Dear colleagues and Marty.
I need your collective help.

Mistking fittings began to drip.
Dripping is not a lot, about 1 drop for the duration of the pump.
Drop is formed at the junction of metal and plastic parts (as in the photo).



















I tried many times to remove and stick a tube. Swaps the pump fittings. Cut the tube at an angle of 90 degrees. But nothing helps.

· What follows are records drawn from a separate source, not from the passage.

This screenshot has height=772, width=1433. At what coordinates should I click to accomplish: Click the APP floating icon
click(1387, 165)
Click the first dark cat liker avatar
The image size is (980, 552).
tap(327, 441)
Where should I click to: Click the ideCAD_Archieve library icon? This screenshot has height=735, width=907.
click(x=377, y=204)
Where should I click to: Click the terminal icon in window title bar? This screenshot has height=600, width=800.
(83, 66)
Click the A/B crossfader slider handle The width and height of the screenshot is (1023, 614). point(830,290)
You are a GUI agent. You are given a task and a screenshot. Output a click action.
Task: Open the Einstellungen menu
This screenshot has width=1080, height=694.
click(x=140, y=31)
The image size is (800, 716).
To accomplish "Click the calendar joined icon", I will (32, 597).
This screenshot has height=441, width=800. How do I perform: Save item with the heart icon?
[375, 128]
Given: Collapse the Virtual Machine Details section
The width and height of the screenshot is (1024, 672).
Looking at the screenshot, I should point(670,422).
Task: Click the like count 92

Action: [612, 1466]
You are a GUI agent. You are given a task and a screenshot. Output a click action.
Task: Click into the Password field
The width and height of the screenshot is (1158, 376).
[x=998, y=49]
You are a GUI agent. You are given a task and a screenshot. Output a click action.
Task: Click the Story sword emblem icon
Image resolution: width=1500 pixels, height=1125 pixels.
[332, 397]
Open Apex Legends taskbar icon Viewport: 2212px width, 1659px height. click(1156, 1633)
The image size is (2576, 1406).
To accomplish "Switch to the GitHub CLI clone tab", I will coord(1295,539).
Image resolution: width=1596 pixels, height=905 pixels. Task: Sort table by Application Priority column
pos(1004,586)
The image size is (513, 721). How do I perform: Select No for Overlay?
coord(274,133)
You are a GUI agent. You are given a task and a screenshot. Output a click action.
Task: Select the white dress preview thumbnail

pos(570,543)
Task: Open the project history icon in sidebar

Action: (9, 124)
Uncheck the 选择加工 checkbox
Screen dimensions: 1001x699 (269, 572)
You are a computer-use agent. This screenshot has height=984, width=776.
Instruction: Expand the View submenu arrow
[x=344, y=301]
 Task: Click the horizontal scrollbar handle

How do you think that happened?

Maybe pump gives too much pressure for one nozzle? And i need to install multiple nozzles?

Sorry for my English.

Alexey


----------



## aspidites73 (Oct 2, 2012)

you need a zip drip valve. Also, the lines need to come out, and go in, straight. Cut the end clean and perpendicular. If they are not perfectly flat, that will cause a leak as well. Either way, a zip drip valve will keep fittings healthier by relieving pressure after the mist.


----------



## chin_monster (Mar 12, 2006)

I too have had the quick connect fittings at the pump fail. I ended up removing it from the pump n dragging it off to Home Depot where I found a replacement. The only downside is the the replaced fitting white -I've always meant to get a less ugly one but . . .


----------



## aspidites73 (Oct 2, 2012)

chin_monster said:


> I too have had the quick connect fittings at the pump fail. I ended up removing it from the pump n dragging it off to Home Depot where I found a replacement. The only downside is the the replaced fitting white -I've always meant to get a less ugly one but . . .



You can buy a bag of replacements online for a few bucks http://www.mistking.com/collets-and-locks.html

http://www.mistingdepot.com/product.php?productid=17530


----------



## Judy S (Aug 29, 2010)

okay, I'll bite--what is a zip drip?


----------



## Pubfiction (Feb 3, 2013)

You should not need a zip drip, its an accessory that relieves pressure in the line after the mister has run it is just a normally closed solenoid. A zip drip would be a Band-Aid to solve a problem you should not have in the first place. If you have a leak you have a problem with configuration or parts. O-rings might be bad, poorly seated or the hose may be damaged. Cheapest and fastest check would be to pull the line out and cut it off clean and put it back in making sure it is pushed all the way in. If that doesn't work it is probably the o-ring or some crud inside.


----------



## dam630 (Dec 11, 2009)

It is a valve that is installed in the loop from the mist nozzles back to the water reservoir that relieves the pressure in the lines so that water does not continue to drip from the nozzles after finished misting.
Also relieves the pressure at the pump connections


----------



## Alexey Makhov (Nov 11, 2012)

Yes, zip-drip won't help in this case.
I think the problem is in the fitting not favourable design.
Probably the internal ring does not fit tight the tube.

A new one can by purchased on the site MistKing, but it will be almost the same.
I already changed positions of the fittings.

I may be wrong. Let then Marty correct me.


----------